▶ _What to produce_: Reproduce exactly, and only, the lines running from the start of the entries below to the line containing "You are a computer-use agent. The width".

[Stored data]
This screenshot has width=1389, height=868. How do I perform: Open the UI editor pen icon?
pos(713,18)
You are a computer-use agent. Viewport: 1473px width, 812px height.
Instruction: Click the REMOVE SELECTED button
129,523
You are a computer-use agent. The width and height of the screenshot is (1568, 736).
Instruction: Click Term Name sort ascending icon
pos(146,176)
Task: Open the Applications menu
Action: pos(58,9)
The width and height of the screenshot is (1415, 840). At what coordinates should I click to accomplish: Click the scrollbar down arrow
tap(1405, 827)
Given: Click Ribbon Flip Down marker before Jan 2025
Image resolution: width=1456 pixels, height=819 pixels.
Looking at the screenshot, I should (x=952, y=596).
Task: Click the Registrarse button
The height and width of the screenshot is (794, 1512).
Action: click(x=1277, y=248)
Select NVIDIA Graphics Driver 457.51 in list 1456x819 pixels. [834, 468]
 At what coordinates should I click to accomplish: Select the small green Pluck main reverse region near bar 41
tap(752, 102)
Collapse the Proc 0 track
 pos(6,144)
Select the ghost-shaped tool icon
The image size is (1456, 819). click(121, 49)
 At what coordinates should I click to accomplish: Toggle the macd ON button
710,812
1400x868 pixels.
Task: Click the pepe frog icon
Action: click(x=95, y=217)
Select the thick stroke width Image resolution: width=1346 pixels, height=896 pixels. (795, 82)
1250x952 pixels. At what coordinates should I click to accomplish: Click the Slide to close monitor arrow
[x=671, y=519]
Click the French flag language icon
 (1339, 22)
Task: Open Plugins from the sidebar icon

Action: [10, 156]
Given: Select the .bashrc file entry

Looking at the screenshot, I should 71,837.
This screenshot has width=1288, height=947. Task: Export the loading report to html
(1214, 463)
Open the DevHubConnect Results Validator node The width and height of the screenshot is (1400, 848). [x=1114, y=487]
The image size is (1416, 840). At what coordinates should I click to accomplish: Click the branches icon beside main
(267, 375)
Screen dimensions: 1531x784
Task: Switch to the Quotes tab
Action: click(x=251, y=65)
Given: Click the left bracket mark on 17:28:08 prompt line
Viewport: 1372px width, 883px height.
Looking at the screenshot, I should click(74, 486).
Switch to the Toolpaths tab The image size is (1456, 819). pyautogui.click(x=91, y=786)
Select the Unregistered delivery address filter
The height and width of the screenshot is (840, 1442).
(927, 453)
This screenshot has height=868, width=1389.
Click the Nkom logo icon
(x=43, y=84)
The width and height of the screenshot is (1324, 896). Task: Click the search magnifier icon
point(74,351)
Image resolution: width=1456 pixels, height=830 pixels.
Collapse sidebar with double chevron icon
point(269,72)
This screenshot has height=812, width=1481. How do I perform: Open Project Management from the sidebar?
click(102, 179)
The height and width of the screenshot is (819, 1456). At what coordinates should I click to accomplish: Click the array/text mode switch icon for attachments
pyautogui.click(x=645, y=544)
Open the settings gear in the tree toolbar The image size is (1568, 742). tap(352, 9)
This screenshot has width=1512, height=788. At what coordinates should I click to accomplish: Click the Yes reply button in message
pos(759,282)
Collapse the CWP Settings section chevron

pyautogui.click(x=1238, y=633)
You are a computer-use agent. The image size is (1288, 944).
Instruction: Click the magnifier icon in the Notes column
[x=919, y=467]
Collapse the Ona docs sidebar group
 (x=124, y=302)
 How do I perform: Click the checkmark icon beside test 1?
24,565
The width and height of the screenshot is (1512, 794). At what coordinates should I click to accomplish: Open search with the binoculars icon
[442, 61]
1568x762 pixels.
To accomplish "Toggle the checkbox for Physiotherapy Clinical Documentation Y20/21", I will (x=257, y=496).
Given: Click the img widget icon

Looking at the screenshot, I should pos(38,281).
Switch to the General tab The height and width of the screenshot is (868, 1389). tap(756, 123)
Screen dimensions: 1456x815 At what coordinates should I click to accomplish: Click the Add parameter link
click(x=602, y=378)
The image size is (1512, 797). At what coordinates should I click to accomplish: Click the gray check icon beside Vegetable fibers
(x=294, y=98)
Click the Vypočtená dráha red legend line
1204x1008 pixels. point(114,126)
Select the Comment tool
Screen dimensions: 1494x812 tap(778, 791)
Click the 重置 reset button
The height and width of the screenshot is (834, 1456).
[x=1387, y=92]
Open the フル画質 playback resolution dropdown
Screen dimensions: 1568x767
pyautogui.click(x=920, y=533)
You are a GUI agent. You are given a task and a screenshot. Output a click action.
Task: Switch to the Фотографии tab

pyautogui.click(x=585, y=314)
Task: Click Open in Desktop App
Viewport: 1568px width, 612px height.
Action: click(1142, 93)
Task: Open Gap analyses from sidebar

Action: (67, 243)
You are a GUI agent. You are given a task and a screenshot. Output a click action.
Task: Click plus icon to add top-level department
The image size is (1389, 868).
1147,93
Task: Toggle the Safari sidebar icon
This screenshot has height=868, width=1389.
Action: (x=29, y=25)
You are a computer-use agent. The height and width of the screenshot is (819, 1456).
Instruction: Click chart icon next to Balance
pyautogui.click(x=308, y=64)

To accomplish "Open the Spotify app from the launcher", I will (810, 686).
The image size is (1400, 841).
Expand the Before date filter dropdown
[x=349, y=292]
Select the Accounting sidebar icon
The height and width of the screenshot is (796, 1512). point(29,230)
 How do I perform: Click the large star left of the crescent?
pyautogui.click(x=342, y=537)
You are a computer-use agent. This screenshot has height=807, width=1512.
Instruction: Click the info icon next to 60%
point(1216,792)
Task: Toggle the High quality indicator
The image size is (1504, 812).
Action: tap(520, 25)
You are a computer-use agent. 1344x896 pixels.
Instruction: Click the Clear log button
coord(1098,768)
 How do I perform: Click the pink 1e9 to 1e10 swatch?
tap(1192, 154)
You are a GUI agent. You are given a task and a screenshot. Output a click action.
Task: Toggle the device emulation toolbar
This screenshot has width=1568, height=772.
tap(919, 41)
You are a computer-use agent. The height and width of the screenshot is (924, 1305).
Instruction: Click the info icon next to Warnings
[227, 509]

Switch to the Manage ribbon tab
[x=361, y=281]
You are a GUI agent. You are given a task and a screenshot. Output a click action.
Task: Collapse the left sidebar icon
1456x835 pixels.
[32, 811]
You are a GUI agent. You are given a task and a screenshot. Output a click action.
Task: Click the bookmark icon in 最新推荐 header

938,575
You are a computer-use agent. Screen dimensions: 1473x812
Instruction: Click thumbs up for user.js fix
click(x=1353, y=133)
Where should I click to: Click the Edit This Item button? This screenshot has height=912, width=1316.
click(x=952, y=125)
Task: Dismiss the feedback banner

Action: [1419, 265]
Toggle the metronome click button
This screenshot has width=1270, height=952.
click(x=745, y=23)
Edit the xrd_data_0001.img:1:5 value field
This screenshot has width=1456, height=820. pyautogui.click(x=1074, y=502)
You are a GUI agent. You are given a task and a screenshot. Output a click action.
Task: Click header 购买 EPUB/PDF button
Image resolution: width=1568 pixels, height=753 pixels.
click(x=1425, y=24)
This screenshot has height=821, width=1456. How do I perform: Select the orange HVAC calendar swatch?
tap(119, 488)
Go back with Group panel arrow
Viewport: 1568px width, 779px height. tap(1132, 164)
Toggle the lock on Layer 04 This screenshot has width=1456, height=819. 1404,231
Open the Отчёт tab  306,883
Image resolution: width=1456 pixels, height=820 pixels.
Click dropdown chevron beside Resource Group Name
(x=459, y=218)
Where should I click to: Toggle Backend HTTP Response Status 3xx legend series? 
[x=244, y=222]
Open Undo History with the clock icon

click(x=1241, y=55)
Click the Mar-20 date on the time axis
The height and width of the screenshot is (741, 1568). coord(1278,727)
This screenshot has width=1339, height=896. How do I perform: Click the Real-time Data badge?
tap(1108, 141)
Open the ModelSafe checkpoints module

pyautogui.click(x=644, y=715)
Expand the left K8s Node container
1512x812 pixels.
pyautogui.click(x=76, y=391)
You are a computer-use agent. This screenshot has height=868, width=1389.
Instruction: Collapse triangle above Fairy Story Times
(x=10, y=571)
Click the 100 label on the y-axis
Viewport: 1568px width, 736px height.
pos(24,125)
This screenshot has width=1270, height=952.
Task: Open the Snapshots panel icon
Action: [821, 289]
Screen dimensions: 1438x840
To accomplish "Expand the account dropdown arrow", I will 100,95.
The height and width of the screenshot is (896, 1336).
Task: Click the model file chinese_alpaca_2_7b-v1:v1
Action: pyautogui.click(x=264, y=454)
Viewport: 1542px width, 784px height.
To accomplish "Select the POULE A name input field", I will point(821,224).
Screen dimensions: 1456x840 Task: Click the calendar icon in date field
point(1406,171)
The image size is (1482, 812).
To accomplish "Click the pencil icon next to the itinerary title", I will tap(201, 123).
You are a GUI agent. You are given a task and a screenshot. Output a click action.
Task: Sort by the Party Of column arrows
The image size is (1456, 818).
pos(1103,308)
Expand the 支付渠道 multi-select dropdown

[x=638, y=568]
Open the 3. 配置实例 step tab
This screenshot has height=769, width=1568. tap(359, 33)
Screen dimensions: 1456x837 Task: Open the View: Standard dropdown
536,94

▶ _Result of the task_:
This screenshot has width=1389, height=868. How do I perform: Open the UI editor pen icon?
pos(713,18)
You are a computer-use agent. Viewport: 1473px width, 812px height.
Instruction: Click the REMOVE SELECTED button
129,523
You are a computer-use agent. The width and height of the screenshot is (1568, 736).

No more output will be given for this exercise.